Setelah selesai makan Pak Firman pergi bersama seseorang. Ketiga gadis itu duduk di bangku panjang yang tersedia di depan pintu masuk warung makan.
Nina menatap sekeliling, hanya ada perbukitan di tumbuhi pohon-pohon liar. Sepi... Hanya ada warung makan disini.
"Kalian sedang apa?" Tanya seorang pria paruh baya.
Kompak Nina, Naya, Yani dan Tari menoleh ke arah suara. Kemudian mereka saling pandang.
Naya yang paling tua diantara yang lain angkat suara. "Mobil kami mogok, pak. Papa kami lagi cari bengkel," jelasnya.
Kemudian Naya terlibat obrolan panjang pada pria paruh baya itu yang ternyata juga seorang polisi seperti Pak Firman.

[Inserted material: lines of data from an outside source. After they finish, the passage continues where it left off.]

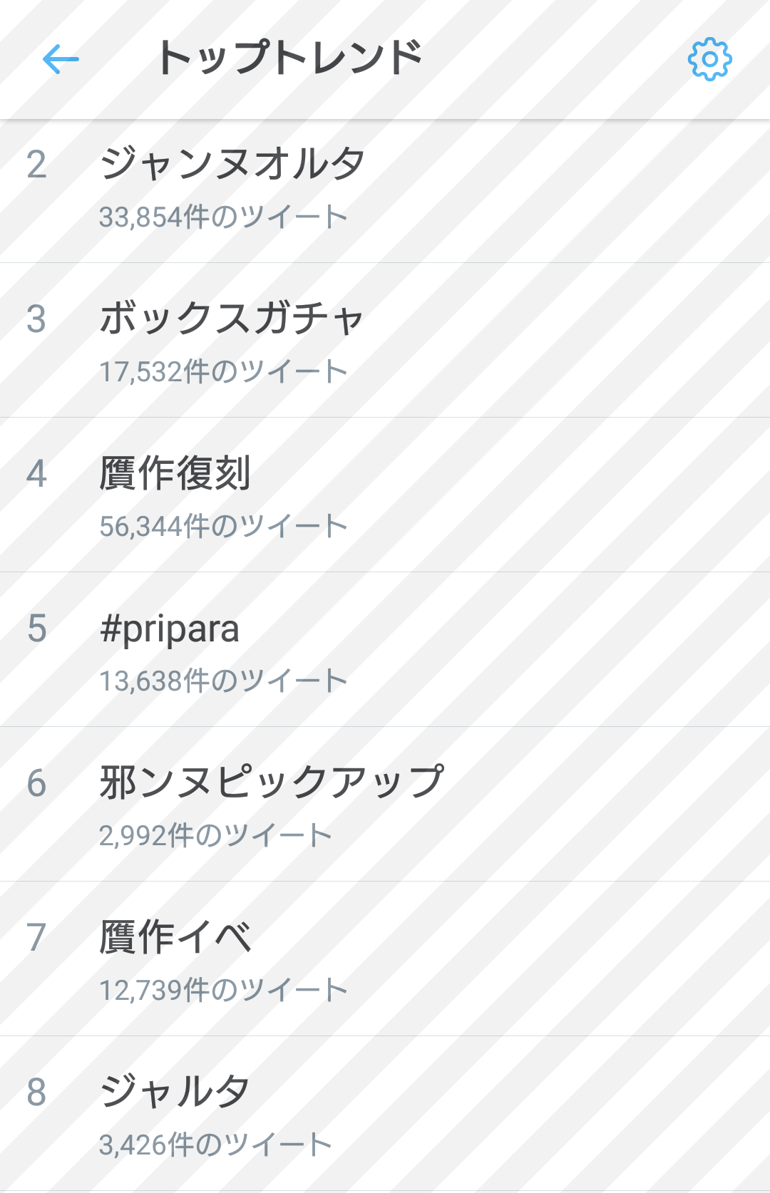This screenshot has width=770, height=1193.
Task: Select the 12,739件のツイート count
Action: 223,990
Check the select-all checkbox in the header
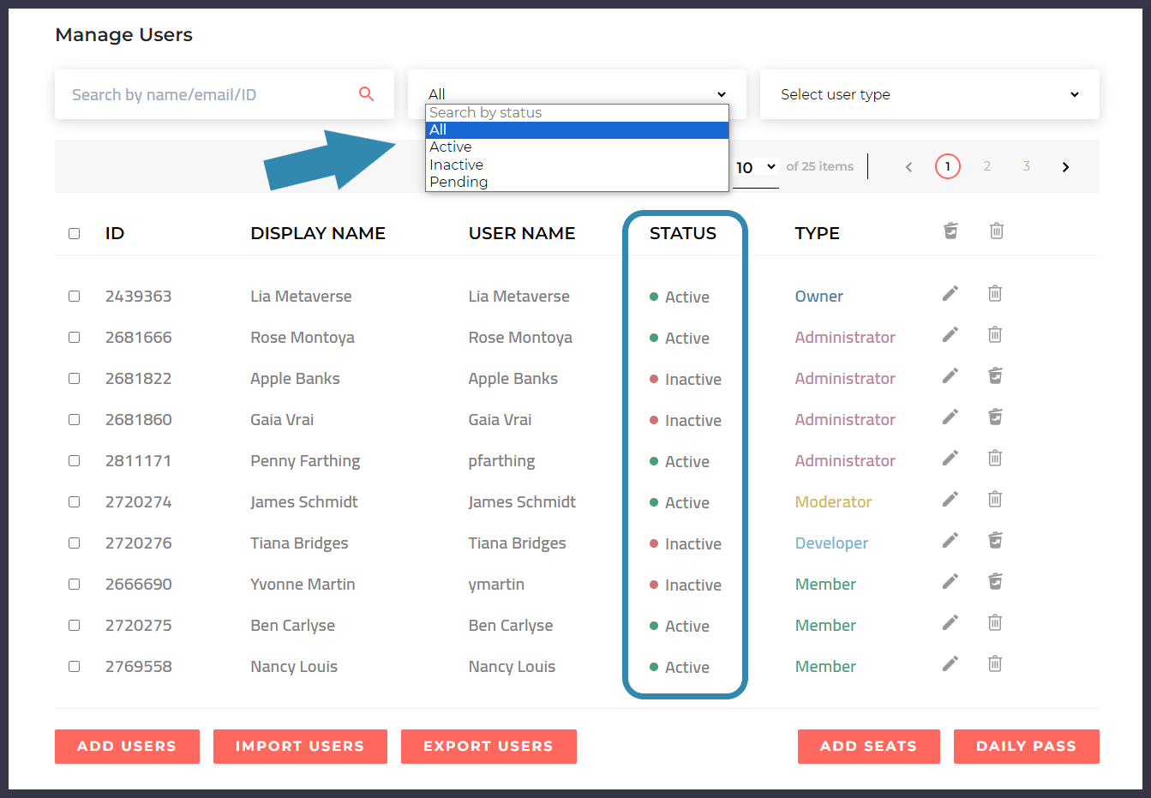 [75, 234]
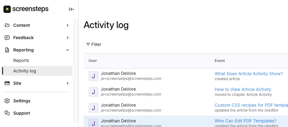Open the Filter options
The width and height of the screenshot is (288, 127).
click(94, 44)
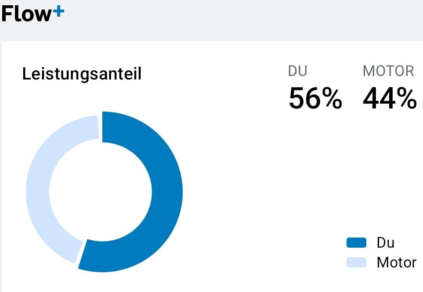The height and width of the screenshot is (292, 423).
Task: Click the 44% value
Action: pyautogui.click(x=389, y=98)
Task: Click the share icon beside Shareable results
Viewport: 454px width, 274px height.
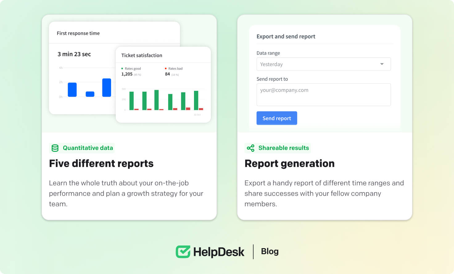Action: (x=250, y=148)
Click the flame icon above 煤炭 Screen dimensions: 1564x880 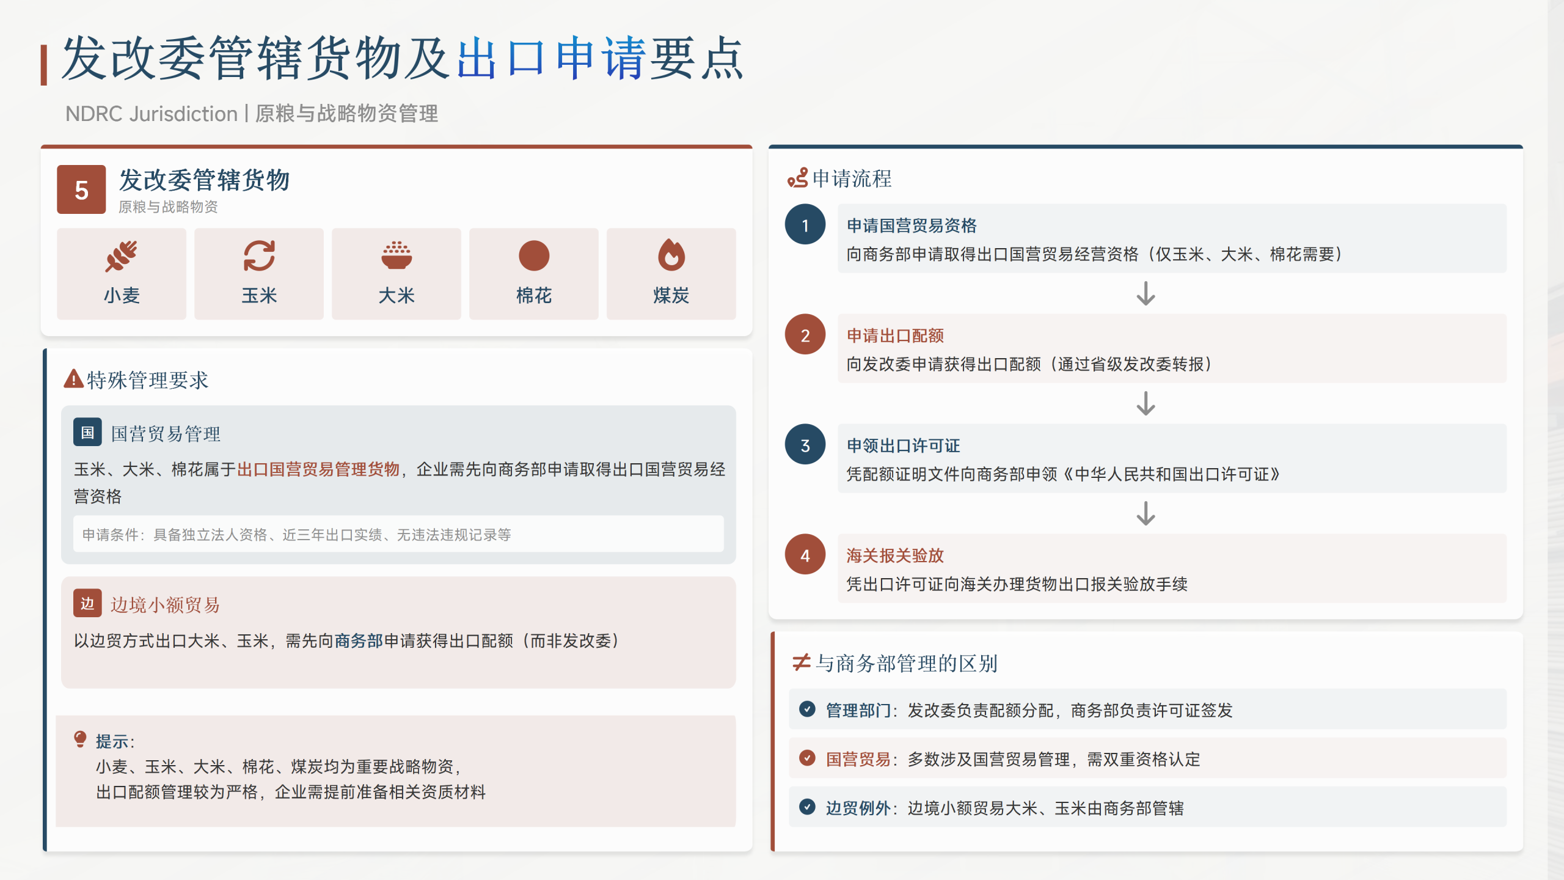click(x=671, y=256)
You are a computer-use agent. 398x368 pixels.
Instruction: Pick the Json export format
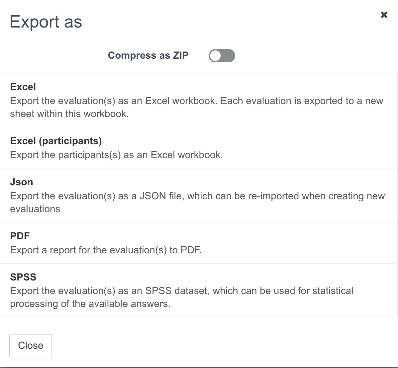tap(199, 195)
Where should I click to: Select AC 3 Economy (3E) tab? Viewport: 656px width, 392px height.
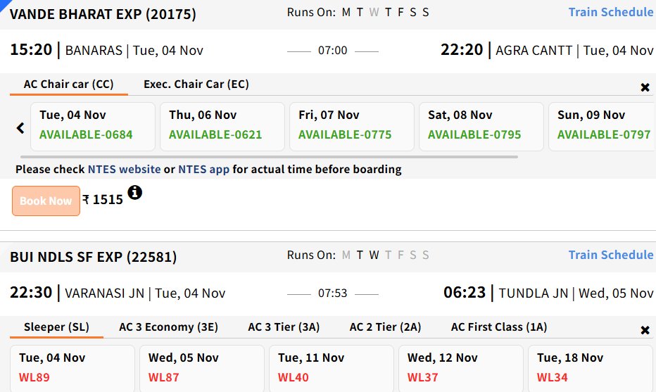point(168,327)
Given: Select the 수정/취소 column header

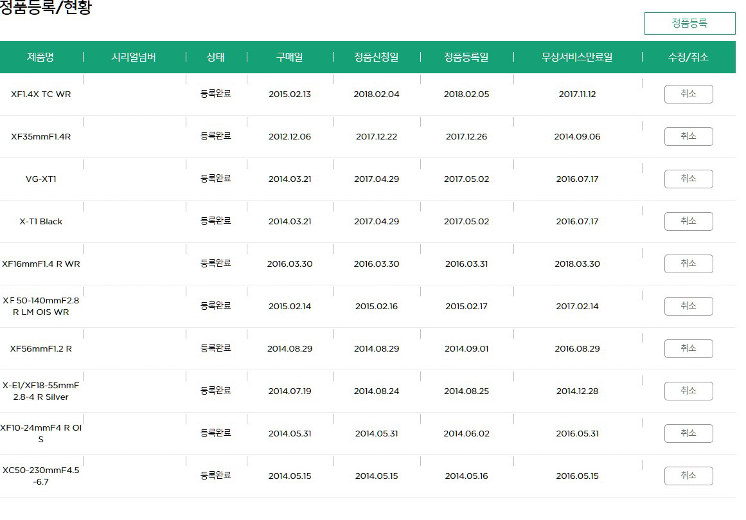Looking at the screenshot, I should coord(688,57).
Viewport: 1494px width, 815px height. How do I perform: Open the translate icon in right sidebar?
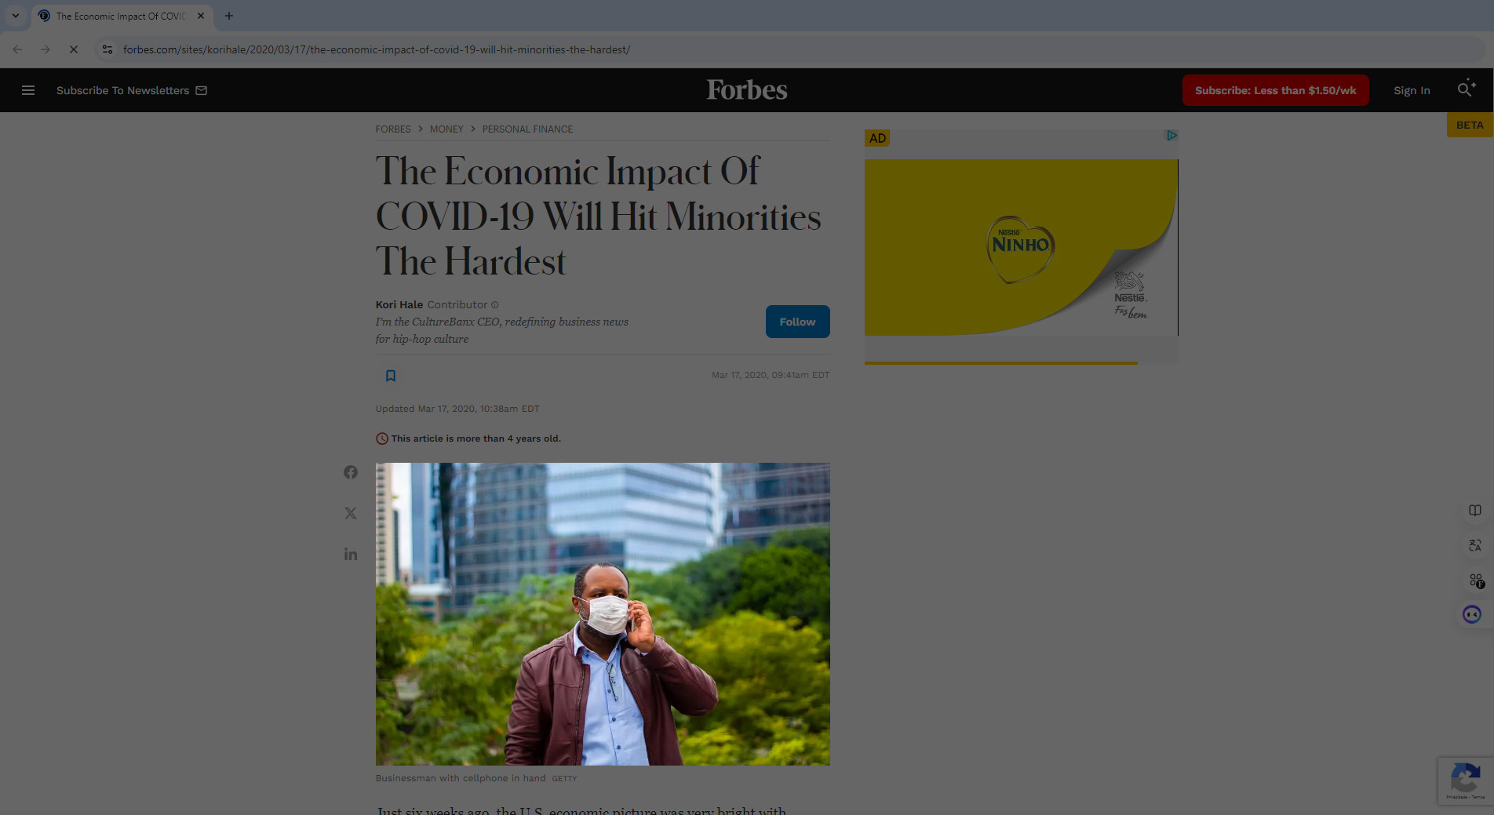(x=1475, y=545)
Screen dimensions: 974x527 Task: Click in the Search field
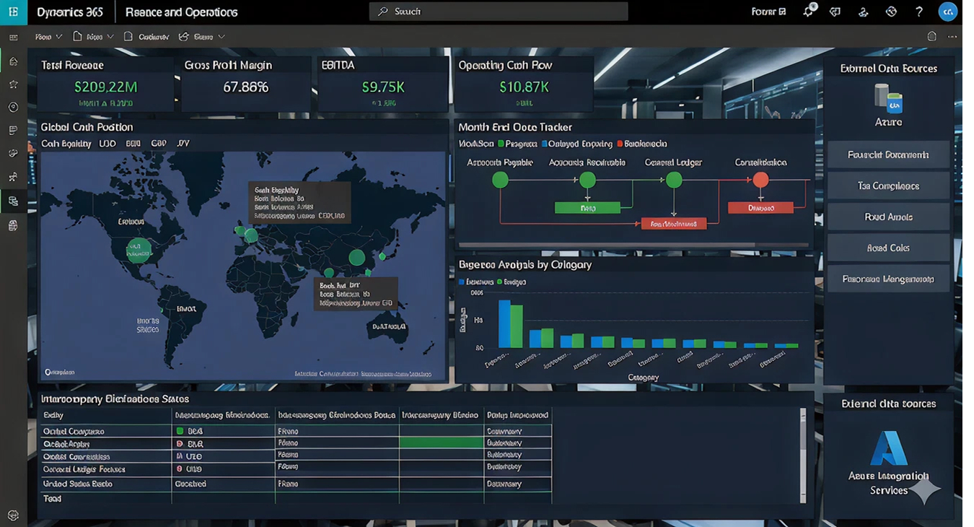click(499, 12)
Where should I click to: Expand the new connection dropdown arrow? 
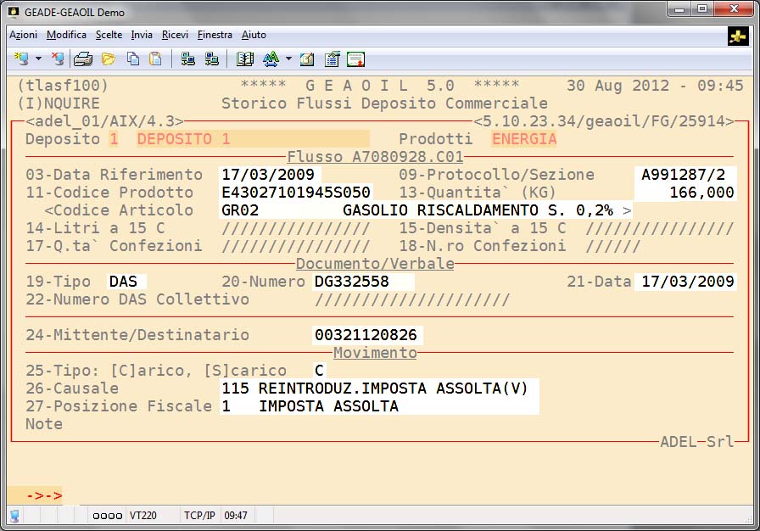pyautogui.click(x=38, y=59)
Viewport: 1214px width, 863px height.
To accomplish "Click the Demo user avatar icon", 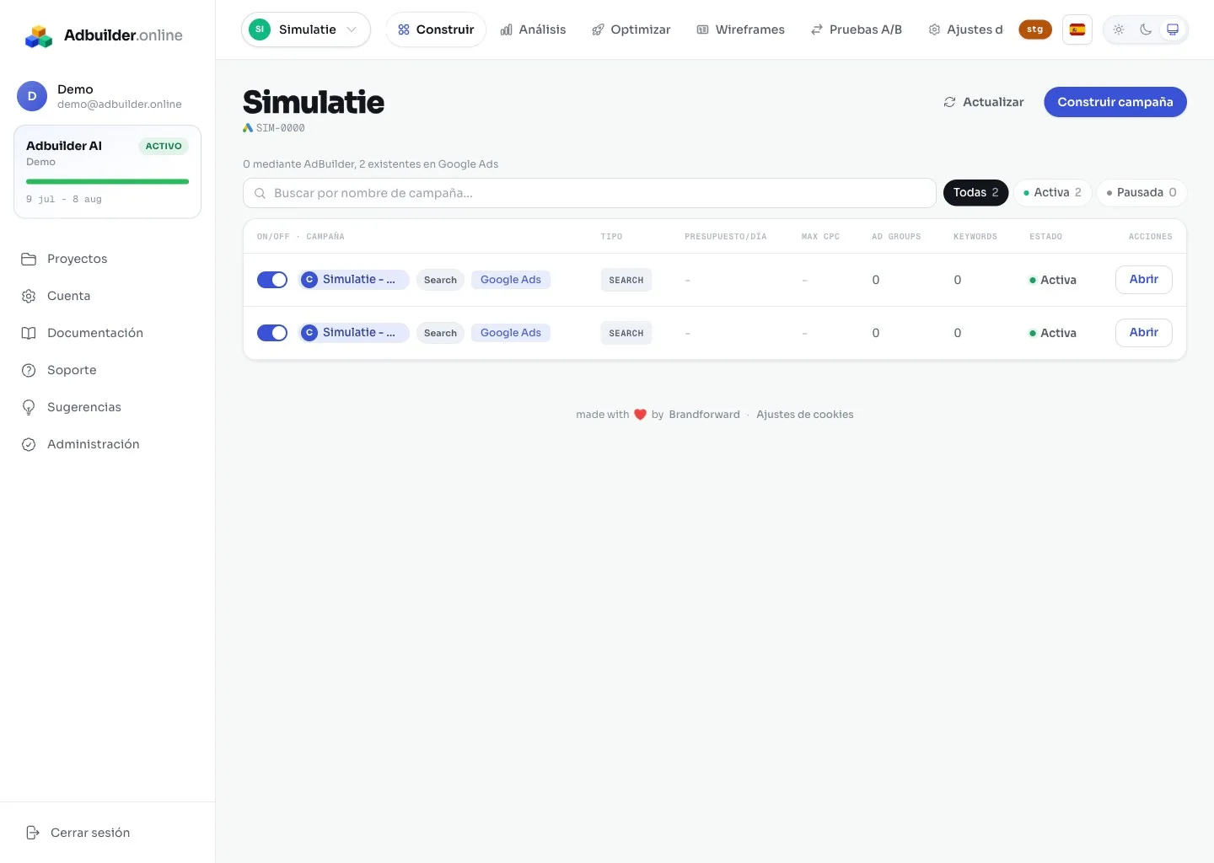I will pyautogui.click(x=32, y=96).
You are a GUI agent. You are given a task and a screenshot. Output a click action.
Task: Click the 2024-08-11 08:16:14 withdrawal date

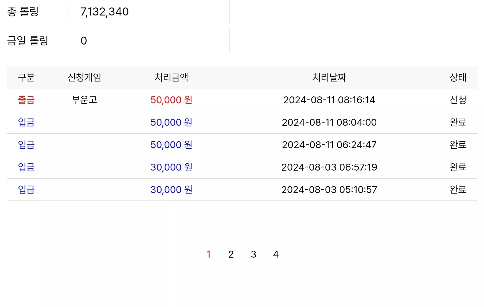[329, 100]
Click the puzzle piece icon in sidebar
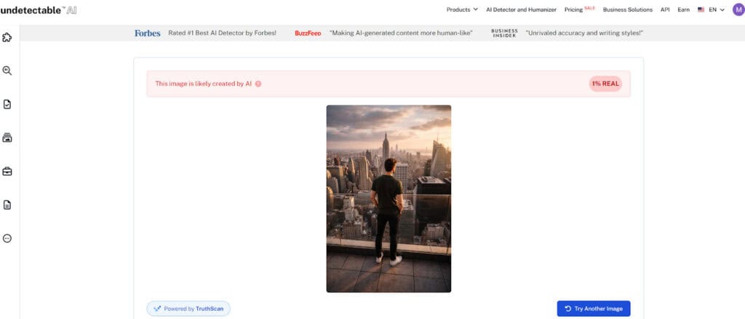 [x=7, y=37]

"Kamu kuliah, nak?" Tanyanya pada Nina.
"Hah, saya pak?" Nina meyakinkan diri bertanya melihat pria itu menoleh ke arahnya.
"Iya, nama kamu siapa?"
Nina yang sedari tadi hanya diam saja merasa kikuk menjawab pertanyaan pria itu.
"Nama saya Nina, pak. Saya kuliah semester tiga," jelas Nina."Di Medan?" Tanyanya lagi
"Iya pak," jawab Nina sambil mengangguk.
"Boleh bapak minta no hp kamu?"
Syok. Serentak keempat gadis itu saling pandang. Biasanya yang minta no hp ngajak kenalan adalah muda-mudi tapi ini seorang pria paruh baya dengan alasan buat anaknya.
"Aneh, kok cuma aku ya? Kami kan bertempat disini," batin Nina.
"Bapak punya anak laki-laki sudah PNS, tapi dia pernah kecelakaan. Mungkin kalian bisa cocok, ya kenalan aja dulu" ucapnya kemudian.
Nina menatap kembali ketiga temannya, tatapannya mengisyaratkan 'aku harus bagaimana?'
"Udah, kasi aja Nin itung-itung nambah teman" bisik Naya yang duduk di sebelah Nina.
"Ini pak no HP saya," Nina mulai membacakan nomornya dan disalin oleh pria paruh baya tersebut di gawai miliknya.
Setelah mendapat no HP Nina pria paruh baya itu pamit.